### Listing:
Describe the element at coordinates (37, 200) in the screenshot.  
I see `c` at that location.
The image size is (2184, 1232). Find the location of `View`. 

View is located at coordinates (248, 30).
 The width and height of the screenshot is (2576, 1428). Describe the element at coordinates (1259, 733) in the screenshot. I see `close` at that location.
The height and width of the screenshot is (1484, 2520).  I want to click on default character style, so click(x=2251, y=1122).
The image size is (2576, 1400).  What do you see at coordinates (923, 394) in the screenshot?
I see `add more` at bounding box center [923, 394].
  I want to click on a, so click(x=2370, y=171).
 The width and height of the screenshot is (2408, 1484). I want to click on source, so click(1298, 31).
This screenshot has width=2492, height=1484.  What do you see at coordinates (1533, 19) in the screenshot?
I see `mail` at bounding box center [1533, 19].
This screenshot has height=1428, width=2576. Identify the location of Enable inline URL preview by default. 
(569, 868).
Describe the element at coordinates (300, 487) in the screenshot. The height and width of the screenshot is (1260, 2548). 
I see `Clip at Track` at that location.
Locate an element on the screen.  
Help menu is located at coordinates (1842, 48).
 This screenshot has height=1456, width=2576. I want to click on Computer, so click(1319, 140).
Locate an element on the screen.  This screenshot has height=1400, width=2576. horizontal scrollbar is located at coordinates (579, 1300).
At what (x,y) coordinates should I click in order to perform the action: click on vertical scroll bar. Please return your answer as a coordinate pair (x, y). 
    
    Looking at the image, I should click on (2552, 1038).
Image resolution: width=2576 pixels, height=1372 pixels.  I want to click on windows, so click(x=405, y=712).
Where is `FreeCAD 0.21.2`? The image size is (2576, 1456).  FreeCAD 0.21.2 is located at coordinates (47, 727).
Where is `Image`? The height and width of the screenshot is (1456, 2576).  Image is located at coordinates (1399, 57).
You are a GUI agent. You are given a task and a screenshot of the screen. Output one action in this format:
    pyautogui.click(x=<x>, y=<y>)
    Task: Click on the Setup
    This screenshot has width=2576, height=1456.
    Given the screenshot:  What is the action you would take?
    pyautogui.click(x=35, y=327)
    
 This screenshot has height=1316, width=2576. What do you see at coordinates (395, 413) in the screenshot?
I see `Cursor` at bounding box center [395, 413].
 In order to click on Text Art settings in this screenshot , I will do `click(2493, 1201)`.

### Prompt:
Please convert all of the data above into a JSON list of strings, with one string per line and blank lines left out.

### Final result:
[
  "Describe the element at coordinates (37, 200) in the screenshot.  ",
  "I see `c` at that location.",
  "The image size is (2184, 1232). Find the location of `View`. ",
  "View is located at coordinates (248, 30).",
  " The width and height of the screenshot is (2576, 1428). Describe the element at coordinates (1259, 733) in the screenshot. I see `close` at that location.",
  "The height and width of the screenshot is (1484, 2520).  I want to click on default character style, so click(x=2251, y=1122).",
  "The image size is (2576, 1400).  What do you see at coordinates (923, 394) in the screenshot?",
  "I see `add more` at bounding box center [923, 394].",
  "  I want to click on a, so click(x=2370, y=171).",
  " The width and height of the screenshot is (2408, 1484). I want to click on source, so click(1298, 31).",
  "This screenshot has width=2492, height=1484.  What do you see at coordinates (1533, 19) in the screenshot?",
  "I see `mail` at bounding box center [1533, 19].",
  "This screenshot has height=1428, width=2576. Identify the location of Enable inline URL preview by default. ",
  "(569, 868).",
  "Describe the element at coordinates (300, 487) in the screenshot. The height and width of the screenshot is (1260, 2548). ",
  "I see `Clip at Track` at that location.",
  "Locate an element on the screen.  ",
  "Help menu is located at coordinates (1842, 48).",
  " This screenshot has height=1456, width=2576. I want to click on Computer, so click(1319, 140).",
  "Locate an element on the screen.  This screenshot has height=1400, width=2576. horizontal scrollbar is located at coordinates (579, 1300).",
  "At what (x,y) coordinates should I click in order to perform the action: click on vertical scroll bar. Please return your answer as a coordinate pair (x, y). ",
  "    Looking at the image, I should click on (2552, 1038).",
  "Image resolution: width=2576 pixels, height=1372 pixels.  I want to click on windows, so click(x=405, y=712).",
  "Where is `FreeCAD 0.21.2`? The image size is (2576, 1456).  FreeCAD 0.21.2 is located at coordinates (47, 727).",
  "Where is `Image`? The height and width of the screenshot is (1456, 2576).  Image is located at coordinates (1399, 57).",
  "You are a GUI agent. You are given a task and a screenshot of the screen. Output one action in this format:",
  "    pyautogui.click(x=<x>, y=<y>)",
  "    Task: Click on the Setup",
  "    This screenshot has width=2576, height=1456.",
  "    Given the screenshot:  What is the action you would take?",
  "    pyautogui.click(x=35, y=327)",
  " This screenshot has height=1316, width=2576. What do you see at coordinates (395, 413) in the screenshot?",
  "I see `Cursor` at bounding box center [395, 413].",
  " In order to click on Text Art settings in this screenshot , I will do `click(2493, 1201)`."
]